[Entries from a dataset]
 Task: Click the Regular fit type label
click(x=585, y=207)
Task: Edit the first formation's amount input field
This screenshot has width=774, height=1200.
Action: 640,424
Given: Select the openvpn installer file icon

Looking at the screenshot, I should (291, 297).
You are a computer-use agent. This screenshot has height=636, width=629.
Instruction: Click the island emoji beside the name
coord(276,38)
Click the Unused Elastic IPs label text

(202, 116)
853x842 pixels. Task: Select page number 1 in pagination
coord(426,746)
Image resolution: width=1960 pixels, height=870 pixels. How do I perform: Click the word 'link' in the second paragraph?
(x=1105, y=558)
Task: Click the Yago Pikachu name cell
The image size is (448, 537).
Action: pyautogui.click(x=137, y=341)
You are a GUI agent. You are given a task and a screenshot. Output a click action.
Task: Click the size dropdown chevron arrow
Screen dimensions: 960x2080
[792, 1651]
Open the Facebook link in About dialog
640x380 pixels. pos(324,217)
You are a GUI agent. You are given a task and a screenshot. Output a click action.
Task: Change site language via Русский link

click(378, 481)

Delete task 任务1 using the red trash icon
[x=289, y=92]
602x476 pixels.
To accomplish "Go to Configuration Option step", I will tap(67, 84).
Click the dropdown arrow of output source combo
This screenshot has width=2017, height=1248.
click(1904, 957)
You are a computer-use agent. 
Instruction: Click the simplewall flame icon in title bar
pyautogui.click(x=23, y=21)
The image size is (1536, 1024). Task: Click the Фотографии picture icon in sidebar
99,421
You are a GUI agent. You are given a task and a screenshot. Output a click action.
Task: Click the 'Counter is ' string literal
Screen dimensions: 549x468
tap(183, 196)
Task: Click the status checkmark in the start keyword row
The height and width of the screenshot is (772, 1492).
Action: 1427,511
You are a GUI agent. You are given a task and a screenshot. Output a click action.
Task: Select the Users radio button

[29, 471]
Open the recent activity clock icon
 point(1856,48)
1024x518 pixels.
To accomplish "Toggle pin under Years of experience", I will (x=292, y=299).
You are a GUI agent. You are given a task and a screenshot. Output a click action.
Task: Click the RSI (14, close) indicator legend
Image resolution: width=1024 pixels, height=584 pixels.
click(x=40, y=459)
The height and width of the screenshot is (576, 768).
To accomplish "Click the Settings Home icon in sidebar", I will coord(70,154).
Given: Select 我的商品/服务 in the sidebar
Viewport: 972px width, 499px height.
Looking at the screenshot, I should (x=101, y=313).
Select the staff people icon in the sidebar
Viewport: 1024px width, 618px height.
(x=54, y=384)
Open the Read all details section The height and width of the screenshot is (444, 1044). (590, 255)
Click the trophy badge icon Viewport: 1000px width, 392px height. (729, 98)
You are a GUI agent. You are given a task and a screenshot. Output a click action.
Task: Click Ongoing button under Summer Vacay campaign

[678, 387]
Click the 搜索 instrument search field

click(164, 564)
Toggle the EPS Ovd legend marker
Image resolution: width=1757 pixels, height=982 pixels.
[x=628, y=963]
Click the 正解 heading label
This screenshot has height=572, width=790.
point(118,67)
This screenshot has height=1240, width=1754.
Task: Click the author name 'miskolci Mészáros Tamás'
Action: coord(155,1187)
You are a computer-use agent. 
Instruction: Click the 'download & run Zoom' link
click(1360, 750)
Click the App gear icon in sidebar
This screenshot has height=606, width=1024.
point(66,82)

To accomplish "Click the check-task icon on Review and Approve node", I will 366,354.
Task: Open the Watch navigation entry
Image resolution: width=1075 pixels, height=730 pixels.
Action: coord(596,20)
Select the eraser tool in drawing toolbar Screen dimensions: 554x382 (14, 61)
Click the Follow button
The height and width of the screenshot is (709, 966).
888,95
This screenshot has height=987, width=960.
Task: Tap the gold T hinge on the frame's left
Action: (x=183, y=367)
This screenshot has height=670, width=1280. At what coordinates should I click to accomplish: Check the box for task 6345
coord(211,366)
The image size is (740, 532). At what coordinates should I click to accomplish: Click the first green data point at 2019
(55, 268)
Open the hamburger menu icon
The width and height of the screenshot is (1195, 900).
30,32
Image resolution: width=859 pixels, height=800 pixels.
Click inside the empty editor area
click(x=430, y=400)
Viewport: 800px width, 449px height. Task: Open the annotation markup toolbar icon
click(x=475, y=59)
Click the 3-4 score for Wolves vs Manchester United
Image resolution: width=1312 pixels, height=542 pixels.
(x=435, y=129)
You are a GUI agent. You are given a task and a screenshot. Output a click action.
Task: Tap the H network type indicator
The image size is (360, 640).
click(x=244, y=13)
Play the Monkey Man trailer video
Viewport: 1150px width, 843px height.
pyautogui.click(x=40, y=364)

TASK DIRECTIONS — Please change every "GUI agent" in the items above to "interface agent", leaving everything else unchanged.

EXERCISE SOLUTION —
 Task: Click the Regular fit type label
click(x=585, y=207)
Task: Edit the first formation's amount input field
This screenshot has width=774, height=1200.
Action: 640,424
Given: Select the openvpn installer file icon

Looking at the screenshot, I should (291, 297).
You are a computer-use agent. This screenshot has height=636, width=629.
Instruction: Click the island emoji beside the name
coord(276,38)
Click the Unused Elastic IPs label text

(202, 116)
853x842 pixels. Task: Select page number 1 in pagination
coord(426,746)
Image resolution: width=1960 pixels, height=870 pixels. How do I perform: Click the word 'link' in the second paragraph?
(x=1105, y=558)
Task: Click the Yago Pikachu name cell
The image size is (448, 537).
Action: pyautogui.click(x=137, y=341)
You are a interface agent. You are given a task and a screenshot. Output a click action.
Task: Click the size dropdown chevron arrow
Screen dimensions: 960x2080
[792, 1651]
Open the Facebook link in About dialog
640x380 pixels. pos(324,217)
You are a interface agent. You are given a task and a screenshot. Output a click action.
Task: Change site language via Русский link

click(378, 481)

Delete task 任务1 using the red trash icon
[x=289, y=92]
602x476 pixels.
To accomplish "Go to Configuration Option step", I will tap(67, 84).
Click the dropdown arrow of output source combo
This screenshot has width=2017, height=1248.
click(1904, 957)
You are a computer-use agent. 
Instruction: Click the simplewall flame icon in title bar
pyautogui.click(x=23, y=21)
The image size is (1536, 1024). Task: Click the Фотографии picture icon in sidebar
99,421
You are a interface agent. You are given a task and a screenshot. Output a click action.
Task: Click the 'Counter is ' string literal
Screen dimensions: 549x468
tap(183, 196)
Task: Click the status checkmark in the start keyword row
The height and width of the screenshot is (772, 1492).
Action: 1427,511
You are a interface agent. You are given a task and a screenshot. Output a click action.
Task: Select the Users radio button

[29, 471]
Open the recent activity clock icon
 point(1856,48)
1024x518 pixels.
To accomplish "Toggle pin under Years of experience", I will (x=292, y=299).
You are a interface agent. You are given a task and a screenshot. Output a click action.
Task: Click the RSI (14, close) indicator legend
Image resolution: width=1024 pixels, height=584 pixels.
click(x=40, y=459)
The height and width of the screenshot is (576, 768).
To accomplish "Click the Settings Home icon in sidebar", I will coord(70,154).
Given: Select 我的商品/服务 in the sidebar
Viewport: 972px width, 499px height.
Looking at the screenshot, I should (x=101, y=313).
Select the staff people icon in the sidebar
Viewport: 1024px width, 618px height.
(x=54, y=384)
Open the Read all details section The height and width of the screenshot is (444, 1044). (590, 255)
Click the trophy badge icon Viewport: 1000px width, 392px height. (729, 98)
You are a interface agent. You are given a task and a screenshot. Output a click action.
Task: Click Ongoing button under Summer Vacay campaign

[678, 387]
Click the 搜索 instrument search field

click(164, 564)
Toggle the EPS Ovd legend marker
Image resolution: width=1757 pixels, height=982 pixels.
[x=628, y=963]
Click the 正解 heading label
This screenshot has height=572, width=790.
point(118,67)
This screenshot has height=1240, width=1754.
Task: Click the author name 'miskolci Mészáros Tamás'
Action: coord(155,1187)
You are a computer-use agent. 
Instruction: Click the 'download & run Zoom' link
click(1360, 750)
Click the App gear icon in sidebar
This screenshot has height=606, width=1024.
point(66,82)

To accomplish "Click the check-task icon on Review and Approve node", I will 366,354.
Task: Open the Watch navigation entry
Image resolution: width=1075 pixels, height=730 pixels.
Action: coord(596,20)
Select the eraser tool in drawing toolbar Screen dimensions: 554x382 (14, 61)
Click the Follow button
The height and width of the screenshot is (709, 966).
888,95
This screenshot has height=987, width=960.
Task: Tap the gold T hinge on the frame's left
Action: (x=183, y=367)
This screenshot has height=670, width=1280. At what coordinates should I click to accomplish: Check the box for task 6345
coord(211,366)
The image size is (740, 532). At what coordinates should I click to accomplish: Click the first green data point at 2019
(55, 268)
Open the hamburger menu icon
The width and height of the screenshot is (1195, 900).
30,32
Image resolution: width=859 pixels, height=800 pixels.
Click inside the empty editor area
click(x=430, y=400)
Viewport: 800px width, 449px height. Task: Open the annotation markup toolbar icon
click(x=475, y=59)
Click the 3-4 score for Wolves vs Manchester United
Image resolution: width=1312 pixels, height=542 pixels.
(x=435, y=129)
You are a interface agent. You are given a task and a screenshot. Output a click action.
Task: Tap the H network type indicator
The image size is (360, 640).
click(x=244, y=13)
Play the Monkey Man trailer video
Viewport: 1150px width, 843px height.
pyautogui.click(x=40, y=364)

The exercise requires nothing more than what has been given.